**PROBLEM:** Copy each of the following records word for word, without changing anything.

(Stored items)
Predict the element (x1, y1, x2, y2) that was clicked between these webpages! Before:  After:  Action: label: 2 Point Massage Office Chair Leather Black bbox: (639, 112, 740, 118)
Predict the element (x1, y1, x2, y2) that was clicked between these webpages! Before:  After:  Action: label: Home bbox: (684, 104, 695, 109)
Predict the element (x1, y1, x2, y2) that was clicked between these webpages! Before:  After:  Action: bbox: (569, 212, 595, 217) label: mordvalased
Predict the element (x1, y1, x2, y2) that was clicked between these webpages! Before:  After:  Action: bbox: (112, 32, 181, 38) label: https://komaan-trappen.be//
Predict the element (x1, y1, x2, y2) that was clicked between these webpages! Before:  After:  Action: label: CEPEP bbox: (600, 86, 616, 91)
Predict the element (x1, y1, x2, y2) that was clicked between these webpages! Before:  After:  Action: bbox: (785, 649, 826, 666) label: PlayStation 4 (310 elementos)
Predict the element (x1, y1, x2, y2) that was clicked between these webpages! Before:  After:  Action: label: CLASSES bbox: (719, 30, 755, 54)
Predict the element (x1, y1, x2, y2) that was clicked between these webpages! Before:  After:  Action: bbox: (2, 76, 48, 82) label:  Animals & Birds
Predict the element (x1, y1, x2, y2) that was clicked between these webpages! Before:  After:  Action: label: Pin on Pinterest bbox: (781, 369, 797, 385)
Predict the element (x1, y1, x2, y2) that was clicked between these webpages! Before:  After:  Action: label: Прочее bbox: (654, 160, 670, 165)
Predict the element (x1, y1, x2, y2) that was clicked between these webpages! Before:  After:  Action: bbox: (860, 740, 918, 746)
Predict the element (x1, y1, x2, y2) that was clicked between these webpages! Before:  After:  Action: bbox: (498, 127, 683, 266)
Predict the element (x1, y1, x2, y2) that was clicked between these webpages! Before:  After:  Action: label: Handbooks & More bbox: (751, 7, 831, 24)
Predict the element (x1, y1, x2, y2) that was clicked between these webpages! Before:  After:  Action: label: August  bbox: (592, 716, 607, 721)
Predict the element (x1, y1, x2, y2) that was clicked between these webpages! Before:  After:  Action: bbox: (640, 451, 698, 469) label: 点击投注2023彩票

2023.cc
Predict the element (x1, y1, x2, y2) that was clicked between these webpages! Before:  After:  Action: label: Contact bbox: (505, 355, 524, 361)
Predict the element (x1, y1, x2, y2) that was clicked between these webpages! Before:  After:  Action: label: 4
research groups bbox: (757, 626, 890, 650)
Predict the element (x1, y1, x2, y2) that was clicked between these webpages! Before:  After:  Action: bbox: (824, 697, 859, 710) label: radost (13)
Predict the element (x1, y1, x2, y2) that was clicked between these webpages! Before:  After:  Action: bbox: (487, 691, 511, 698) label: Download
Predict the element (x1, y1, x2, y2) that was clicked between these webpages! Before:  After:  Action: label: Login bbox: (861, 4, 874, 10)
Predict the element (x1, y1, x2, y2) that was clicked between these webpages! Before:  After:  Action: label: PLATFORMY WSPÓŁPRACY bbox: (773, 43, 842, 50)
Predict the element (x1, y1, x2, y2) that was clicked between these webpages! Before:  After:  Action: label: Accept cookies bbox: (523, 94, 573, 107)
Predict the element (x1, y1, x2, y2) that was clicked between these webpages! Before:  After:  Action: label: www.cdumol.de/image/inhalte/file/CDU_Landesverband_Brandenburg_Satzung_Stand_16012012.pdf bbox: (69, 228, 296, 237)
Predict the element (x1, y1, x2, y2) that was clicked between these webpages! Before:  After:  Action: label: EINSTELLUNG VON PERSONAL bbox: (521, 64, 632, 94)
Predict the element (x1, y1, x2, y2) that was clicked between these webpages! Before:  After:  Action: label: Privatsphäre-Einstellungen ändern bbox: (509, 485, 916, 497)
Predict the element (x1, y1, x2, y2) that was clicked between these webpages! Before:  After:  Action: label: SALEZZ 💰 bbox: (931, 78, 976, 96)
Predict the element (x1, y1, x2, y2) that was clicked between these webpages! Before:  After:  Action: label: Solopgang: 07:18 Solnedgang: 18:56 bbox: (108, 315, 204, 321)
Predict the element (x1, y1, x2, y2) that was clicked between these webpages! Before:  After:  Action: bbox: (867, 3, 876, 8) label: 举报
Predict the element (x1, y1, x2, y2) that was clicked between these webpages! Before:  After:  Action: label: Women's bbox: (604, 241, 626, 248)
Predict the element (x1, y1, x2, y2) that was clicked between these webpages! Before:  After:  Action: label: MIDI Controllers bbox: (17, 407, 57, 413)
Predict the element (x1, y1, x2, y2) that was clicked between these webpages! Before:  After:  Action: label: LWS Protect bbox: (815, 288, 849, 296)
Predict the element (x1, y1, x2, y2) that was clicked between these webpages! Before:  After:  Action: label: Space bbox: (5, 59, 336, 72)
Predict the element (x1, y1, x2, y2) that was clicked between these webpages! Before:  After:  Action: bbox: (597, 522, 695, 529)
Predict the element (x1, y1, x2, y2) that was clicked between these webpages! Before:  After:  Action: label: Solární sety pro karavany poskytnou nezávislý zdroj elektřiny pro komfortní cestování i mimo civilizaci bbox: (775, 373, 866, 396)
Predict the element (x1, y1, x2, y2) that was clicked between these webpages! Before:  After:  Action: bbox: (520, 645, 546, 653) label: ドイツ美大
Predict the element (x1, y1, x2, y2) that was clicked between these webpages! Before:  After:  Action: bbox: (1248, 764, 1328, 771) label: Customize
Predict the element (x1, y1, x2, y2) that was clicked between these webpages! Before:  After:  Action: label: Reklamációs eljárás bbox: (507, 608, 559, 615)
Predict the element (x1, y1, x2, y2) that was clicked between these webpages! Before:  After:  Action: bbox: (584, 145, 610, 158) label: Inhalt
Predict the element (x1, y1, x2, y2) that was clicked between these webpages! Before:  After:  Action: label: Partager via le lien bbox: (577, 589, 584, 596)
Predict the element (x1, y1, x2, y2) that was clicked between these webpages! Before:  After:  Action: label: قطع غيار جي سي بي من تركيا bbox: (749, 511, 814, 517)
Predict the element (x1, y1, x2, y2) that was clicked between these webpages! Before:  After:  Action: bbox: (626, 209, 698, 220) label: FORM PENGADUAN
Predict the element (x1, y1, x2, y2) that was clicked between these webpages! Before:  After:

**FINISHED TASK:**
Predict the element (x1, y1, x2, y2) that was clicked between these webpages! Before:  After:  Action: label: 2 Point Massage Office Chair Leather Black bbox: (639, 112, 740, 118)
Predict the element (x1, y1, x2, y2) that was clicked between these webpages! Before:  After:  Action: label: Home bbox: (684, 104, 695, 109)
Predict the element (x1, y1, x2, y2) that was clicked between these webpages! Before:  After:  Action: bbox: (569, 212, 595, 217) label: mordvalased
Predict the element (x1, y1, x2, y2) that was clicked between these webpages! Before:  After:  Action: bbox: (112, 32, 181, 38) label: https://komaan-trappen.be//
Predict the element (x1, y1, x2, y2) that was clicked between these webpages! Before:  After:  Action: label: CEPEP bbox: (600, 86, 616, 91)
Predict the element (x1, y1, x2, y2) that was clicked between these webpages! Before:  After:  Action: bbox: (785, 649, 826, 666) label: PlayStation 4 (310 elementos)
Predict the element (x1, y1, x2, y2) that was clicked between these webpages! Before:  After:  Action: label: CLASSES bbox: (719, 30, 755, 54)
Predict the element (x1, y1, x2, y2) that was clicked between these webpages! Before:  After:  Action: bbox: (2, 76, 48, 82) label:  Animals & Birds
Predict the element (x1, y1, x2, y2) that was clicked between these webpages! Before:  After:  Action: label: Pin on Pinterest bbox: (781, 369, 797, 385)
Predict the element (x1, y1, x2, y2) that was clicked between these webpages! Before:  After:  Action: label: Прочее bbox: (654, 160, 670, 165)
Predict the element (x1, y1, x2, y2) that was clicked between these webpages! Before:  After:  Action: bbox: (860, 740, 918, 746)
Predict the element (x1, y1, x2, y2) that was clicked between these webpages! Before:  After:  Action: bbox: (498, 127, 683, 266)
Predict the element (x1, y1, x2, y2) that was clicked between these webpages! Before:  After:  Action: label: Handbooks & More bbox: (751, 7, 831, 24)
Predict the element (x1, y1, x2, y2) that was clicked between these webpages! Before:  After:  Action: label: August  bbox: (592, 716, 607, 721)
Predict the element (x1, y1, x2, y2) that was clicked between these webpages! Before:  After:  Action: bbox: (640, 451, 698, 469) label: 点击投注2023彩票

2023.cc
Predict the element (x1, y1, x2, y2) that was clicked between these webpages! Before:  After:  Action: label: Contact bbox: (505, 355, 524, 361)
Predict the element (x1, y1, x2, y2) that was clicked between these webpages! Before:  After:  Action: label: 4
research groups bbox: (757, 626, 890, 650)
Predict the element (x1, y1, x2, y2) that was clicked between these webpages! Before:  After:  Action: bbox: (824, 697, 859, 710) label: radost (13)
Predict the element (x1, y1, x2, y2) that was clicked between these webpages! Before:  After:  Action: bbox: (487, 691, 511, 698) label: Download
Predict the element (x1, y1, x2, y2) that was clicked between these webpages! Before:  After:  Action: label: Login bbox: (861, 4, 874, 10)
Predict the element (x1, y1, x2, y2) that was clicked between these webpages! Before:  After:  Action: label: PLATFORMY WSPÓŁPRACY bbox: (773, 43, 842, 50)
Predict the element (x1, y1, x2, y2) that was clicked between these webpages! Before:  After:  Action: label: Accept cookies bbox: (523, 94, 573, 107)
Predict the element (x1, y1, x2, y2) that was clicked between these webpages! Before:  After:  Action: label: www.cdumol.de/image/inhalte/file/CDU_Landesverband_Brandenburg_Satzung_Stand_16012012.pdf bbox: (69, 228, 296, 237)
Predict the element (x1, y1, x2, y2) that was clicked between these webpages! Before:  After:  Action: label: EINSTELLUNG VON PERSONAL bbox: (521, 64, 632, 94)
Predict the element (x1, y1, x2, y2) that was clicked between these webpages! Before:  After:  Action: label: Privatsphäre-Einstellungen ändern bbox: (509, 485, 916, 497)
Predict the element (x1, y1, x2, y2) that was clicked between these webpages! Before:  After:  Action: label: SALEZZ 💰 bbox: (931, 78, 976, 96)
Predict the element (x1, y1, x2, y2) that was clicked between these webpages! Before:  After:  Action: label: Solopgang: 07:18 Solnedgang: 18:56 bbox: (108, 315, 204, 321)
Predict the element (x1, y1, x2, y2) that was clicked between these webpages! Before:  After:  Action: bbox: (867, 3, 876, 8) label: 举报
Predict the element (x1, y1, x2, y2) that was clicked between these webpages! Before:  After:  Action: label: Women's bbox: (604, 241, 626, 248)
Predict the element (x1, y1, x2, y2) that was clicked between these webpages! Before:  After:  Action: label: MIDI Controllers bbox: (17, 407, 57, 413)
Predict the element (x1, y1, x2, y2) that was clicked between these webpages! Before:  After:  Action: label: LWS Protect bbox: (815, 288, 849, 296)
Predict the element (x1, y1, x2, y2) that was clicked between these webpages! Before:  After:  Action: label: Space bbox: (5, 59, 336, 72)
Predict the element (x1, y1, x2, y2) that was clicked between these webpages! Before:  After:  Action: bbox: (597, 522, 695, 529)
Predict the element (x1, y1, x2, y2) that was clicked between these webpages! Before:  After:  Action: label: Solární sety pro karavany poskytnou nezávislý zdroj elektřiny pro komfortní cestování i mimo civilizaci bbox: (775, 373, 866, 396)
Predict the element (x1, y1, x2, y2) that was clicked between these webpages! Before:  After:  Action: bbox: (520, 645, 546, 653) label: ドイツ美大
Predict the element (x1, y1, x2, y2) that was clicked between these webpages! Before:  After:  Action: bbox: (1248, 764, 1328, 771) label: Customize
Predict the element (x1, y1, x2, y2) that was clicked between these webpages! Before:  After:  Action: label: Reklamációs eljárás bbox: (507, 608, 559, 615)
Predict the element (x1, y1, x2, y2) that was clicked between these webpages! Before:  After:  Action: bbox: (584, 145, 610, 158) label: Inhalt
Predict the element (x1, y1, x2, y2) that was clicked between these webpages! Before:  After:  Action: label: Partager via le lien bbox: (577, 589, 584, 596)
Predict the element (x1, y1, x2, y2) that was clicked between these webpages! Before:  After:  Action: label: قطع غيار جي سي بي من تركيا bbox: (749, 511, 814, 517)
Predict the element (x1, y1, x2, y2) that was clicked between these webpages! Before:  After:  Action: bbox: (626, 209, 698, 220) label: FORM PENGADUAN
Predict the element (x1, y1, x2, y2) that was clicked between these webpages! Before:  After:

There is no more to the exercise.